EXERCISE REQUIREMENTS
The answer must consist of each line of the records below that contains the string "label".

(DATA UNDER STUDY Opens)

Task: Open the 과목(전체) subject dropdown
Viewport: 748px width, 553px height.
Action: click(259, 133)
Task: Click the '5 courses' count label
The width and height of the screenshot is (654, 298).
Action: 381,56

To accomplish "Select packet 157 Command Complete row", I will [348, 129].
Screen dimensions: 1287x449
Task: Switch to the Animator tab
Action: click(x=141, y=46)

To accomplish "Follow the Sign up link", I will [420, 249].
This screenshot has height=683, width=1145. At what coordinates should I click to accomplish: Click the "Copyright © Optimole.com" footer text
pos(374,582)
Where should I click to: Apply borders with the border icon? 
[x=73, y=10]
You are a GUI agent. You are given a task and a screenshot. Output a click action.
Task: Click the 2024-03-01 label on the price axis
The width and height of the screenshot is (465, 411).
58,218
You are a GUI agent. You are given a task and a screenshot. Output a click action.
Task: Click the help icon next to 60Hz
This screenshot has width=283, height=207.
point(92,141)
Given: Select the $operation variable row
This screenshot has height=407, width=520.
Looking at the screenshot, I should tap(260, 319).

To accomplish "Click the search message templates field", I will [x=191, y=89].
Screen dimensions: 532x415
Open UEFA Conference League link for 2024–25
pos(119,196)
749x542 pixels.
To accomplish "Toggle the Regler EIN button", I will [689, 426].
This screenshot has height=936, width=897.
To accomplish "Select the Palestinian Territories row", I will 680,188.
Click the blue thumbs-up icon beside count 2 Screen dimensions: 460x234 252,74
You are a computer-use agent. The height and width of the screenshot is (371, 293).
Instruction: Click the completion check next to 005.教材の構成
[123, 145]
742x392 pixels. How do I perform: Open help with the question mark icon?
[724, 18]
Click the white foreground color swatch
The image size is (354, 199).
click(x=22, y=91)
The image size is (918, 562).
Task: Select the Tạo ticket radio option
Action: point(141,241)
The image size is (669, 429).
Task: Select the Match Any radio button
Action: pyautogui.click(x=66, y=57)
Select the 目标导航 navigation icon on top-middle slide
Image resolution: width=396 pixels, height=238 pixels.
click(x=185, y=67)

(DATA UNDER STUDY Closes)

RESULT
Task: Click the '5 courses' count label
Task: Click the 2024-03-01 label on the price axis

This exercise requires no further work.